Les rails « coupés récemment, puisqu’ils brillaient des deux côtés », comme les a vu le Commissaire aux enquêtes et agent de la DINA, Nibaldo Jiménez Santibañez, garantissaient, en principe, que la preuve du crime irait avec le morceau de métal au fond de l’océan. Jiménez dit dans une de ses déclarations lors de la procédure, que quand il a demandé un jour à quoi servaient ces rails coupés en morceaux, on lui a répondu : « C’est pour les paquets ». Quand il a demandé « Quels paquets ? », il soutient qu’on lui a répondu : « Ceux qui s’en vont en morceaux tous les jours d’ici, un grand lot à la mer, ils les enveloppent dans un sac bien attaché avec du fil de fer, jettent le corps avec le rail, et avec le poids du rail, ils vont au fond ». Ce n’était pas les anciens prisonniers qui parlaient des rails, et pas seulement le champion de pêche sous-marine Raúl Chique, qui une fois dans les années 80 a déclaré à la presse qu’il avait vu des ossements dans les fonds sous-marins, en face de Pisagua, collés à des morceaux de rails. Dès lors les morceaux de voies ferrées devenaient une réalité dite par un des agents et qui le racontait à un juge.

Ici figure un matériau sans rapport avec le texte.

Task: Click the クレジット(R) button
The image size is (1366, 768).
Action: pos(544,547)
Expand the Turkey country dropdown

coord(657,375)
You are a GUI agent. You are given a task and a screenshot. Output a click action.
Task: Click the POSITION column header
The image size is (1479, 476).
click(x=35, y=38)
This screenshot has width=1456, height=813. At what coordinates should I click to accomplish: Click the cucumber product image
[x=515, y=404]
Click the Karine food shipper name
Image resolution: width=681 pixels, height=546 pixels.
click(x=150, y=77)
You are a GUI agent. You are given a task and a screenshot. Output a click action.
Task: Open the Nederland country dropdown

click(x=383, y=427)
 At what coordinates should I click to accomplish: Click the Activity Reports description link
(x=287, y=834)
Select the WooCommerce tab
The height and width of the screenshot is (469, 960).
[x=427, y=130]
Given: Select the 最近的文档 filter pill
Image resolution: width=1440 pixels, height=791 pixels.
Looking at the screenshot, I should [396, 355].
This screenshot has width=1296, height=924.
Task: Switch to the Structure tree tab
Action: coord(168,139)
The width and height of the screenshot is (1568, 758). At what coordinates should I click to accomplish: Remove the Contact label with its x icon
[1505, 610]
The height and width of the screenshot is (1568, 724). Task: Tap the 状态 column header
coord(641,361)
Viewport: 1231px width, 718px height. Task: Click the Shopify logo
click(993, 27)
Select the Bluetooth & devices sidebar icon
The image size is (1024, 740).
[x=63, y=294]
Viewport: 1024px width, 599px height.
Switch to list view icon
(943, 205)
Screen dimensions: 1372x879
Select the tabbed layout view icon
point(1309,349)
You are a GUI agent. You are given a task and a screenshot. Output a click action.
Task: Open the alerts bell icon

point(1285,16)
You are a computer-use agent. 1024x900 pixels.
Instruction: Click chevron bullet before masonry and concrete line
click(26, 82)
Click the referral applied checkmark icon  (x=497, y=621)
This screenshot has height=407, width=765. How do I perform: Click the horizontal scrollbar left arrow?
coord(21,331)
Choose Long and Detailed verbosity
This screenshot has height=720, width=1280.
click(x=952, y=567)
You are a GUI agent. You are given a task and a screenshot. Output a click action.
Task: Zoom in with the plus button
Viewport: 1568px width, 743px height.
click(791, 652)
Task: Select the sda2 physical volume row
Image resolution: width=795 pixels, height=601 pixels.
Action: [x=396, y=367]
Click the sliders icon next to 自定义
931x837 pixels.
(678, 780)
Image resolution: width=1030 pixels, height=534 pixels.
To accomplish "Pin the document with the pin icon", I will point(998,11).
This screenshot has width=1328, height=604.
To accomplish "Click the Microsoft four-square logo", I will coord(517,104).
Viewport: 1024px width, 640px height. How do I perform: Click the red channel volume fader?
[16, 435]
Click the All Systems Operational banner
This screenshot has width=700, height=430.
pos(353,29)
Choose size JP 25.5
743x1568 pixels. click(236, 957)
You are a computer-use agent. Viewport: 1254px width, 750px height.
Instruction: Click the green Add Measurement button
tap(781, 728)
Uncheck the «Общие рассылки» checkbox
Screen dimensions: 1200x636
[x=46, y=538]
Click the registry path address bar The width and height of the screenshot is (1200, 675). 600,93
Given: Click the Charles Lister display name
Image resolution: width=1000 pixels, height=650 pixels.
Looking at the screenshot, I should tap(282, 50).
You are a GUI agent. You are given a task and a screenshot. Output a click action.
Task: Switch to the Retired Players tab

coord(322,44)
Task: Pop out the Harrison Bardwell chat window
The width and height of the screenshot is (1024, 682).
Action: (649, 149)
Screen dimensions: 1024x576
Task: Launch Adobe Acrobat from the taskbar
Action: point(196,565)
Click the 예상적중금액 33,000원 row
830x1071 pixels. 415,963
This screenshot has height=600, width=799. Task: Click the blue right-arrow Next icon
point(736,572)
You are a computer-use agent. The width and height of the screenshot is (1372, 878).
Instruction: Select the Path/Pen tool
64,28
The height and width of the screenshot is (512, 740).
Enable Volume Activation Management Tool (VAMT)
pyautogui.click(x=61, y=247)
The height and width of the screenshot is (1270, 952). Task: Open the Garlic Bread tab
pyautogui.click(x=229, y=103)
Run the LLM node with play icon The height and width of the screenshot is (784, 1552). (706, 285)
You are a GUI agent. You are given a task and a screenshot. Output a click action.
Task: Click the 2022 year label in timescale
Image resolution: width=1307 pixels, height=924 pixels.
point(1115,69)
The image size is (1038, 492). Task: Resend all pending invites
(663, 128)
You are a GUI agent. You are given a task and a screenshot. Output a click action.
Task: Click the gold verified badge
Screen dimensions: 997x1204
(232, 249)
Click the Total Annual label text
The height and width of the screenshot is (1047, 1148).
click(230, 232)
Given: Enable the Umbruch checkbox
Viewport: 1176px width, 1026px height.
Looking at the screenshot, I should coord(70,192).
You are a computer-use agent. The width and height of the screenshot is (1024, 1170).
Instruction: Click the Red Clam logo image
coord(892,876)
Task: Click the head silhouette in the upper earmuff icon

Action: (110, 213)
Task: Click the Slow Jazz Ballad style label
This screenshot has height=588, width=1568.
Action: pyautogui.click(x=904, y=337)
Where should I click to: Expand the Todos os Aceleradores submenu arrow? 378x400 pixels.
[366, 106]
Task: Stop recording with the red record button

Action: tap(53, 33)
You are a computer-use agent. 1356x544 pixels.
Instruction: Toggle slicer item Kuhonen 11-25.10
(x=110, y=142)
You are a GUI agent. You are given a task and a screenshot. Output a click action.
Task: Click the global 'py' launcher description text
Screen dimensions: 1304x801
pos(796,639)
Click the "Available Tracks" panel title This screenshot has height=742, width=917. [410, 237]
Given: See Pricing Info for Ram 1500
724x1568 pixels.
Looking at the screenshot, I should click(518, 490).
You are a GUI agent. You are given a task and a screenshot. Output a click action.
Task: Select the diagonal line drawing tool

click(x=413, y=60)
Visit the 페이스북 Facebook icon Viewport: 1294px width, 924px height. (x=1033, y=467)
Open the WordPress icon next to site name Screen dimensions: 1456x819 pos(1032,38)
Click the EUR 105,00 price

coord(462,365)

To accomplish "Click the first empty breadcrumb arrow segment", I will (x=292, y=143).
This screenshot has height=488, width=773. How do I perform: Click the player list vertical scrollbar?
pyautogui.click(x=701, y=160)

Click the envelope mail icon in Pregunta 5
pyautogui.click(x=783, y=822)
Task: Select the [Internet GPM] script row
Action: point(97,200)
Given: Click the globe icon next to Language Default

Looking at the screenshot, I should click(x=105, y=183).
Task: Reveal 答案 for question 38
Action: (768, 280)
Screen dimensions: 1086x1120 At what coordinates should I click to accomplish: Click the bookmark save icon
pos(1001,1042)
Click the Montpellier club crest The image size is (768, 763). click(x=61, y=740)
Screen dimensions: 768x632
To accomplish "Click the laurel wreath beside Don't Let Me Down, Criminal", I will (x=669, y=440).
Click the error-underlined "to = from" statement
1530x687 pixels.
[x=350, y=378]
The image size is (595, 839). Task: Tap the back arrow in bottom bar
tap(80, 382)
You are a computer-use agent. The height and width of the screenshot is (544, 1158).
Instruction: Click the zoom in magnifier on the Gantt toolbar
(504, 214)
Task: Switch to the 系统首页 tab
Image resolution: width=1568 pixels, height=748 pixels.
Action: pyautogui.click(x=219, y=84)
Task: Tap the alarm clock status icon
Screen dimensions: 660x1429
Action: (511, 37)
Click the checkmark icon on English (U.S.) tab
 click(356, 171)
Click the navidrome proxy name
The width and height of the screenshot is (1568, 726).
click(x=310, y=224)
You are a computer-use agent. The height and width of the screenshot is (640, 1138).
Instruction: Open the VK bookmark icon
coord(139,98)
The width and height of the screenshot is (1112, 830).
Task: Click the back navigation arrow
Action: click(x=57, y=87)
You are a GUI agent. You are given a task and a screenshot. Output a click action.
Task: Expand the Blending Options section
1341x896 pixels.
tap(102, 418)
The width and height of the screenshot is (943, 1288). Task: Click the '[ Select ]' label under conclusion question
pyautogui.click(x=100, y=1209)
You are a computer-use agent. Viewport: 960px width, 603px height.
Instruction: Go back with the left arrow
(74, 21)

Le Colonel en retraite Olapier Benavente Burdos n’était pas non plus devenu fou, quand le 24 juin 1999, il a déclaré à une entrevue pour « ’La Nación » que « le pilote de Pinochet, son chou-chou, Antonio Palomo », lui a raconté un jour d’été, quelques années après 1973 à Pelluhue, où tous les deux ont une maison de campagne, qu’il avait dû faire des voyages en pilotant un Puma pour lancer des corps à la mer. « Ils partaient de Tobalaba », a déclaré le Colonel en retraite Benavente que lui avait dit Palomo. C’était la première fois qu’un officier de haut rang en retraite, révélait une partie du secret. Mais cette fois, tout en restât là, seulement des déclarations. Les antécédents découverts aujourd’hui n’existaient pas. Bien sûr, Palomo a démenti les déclarations de Benavente quand le juge Guzmán l’a interrogé.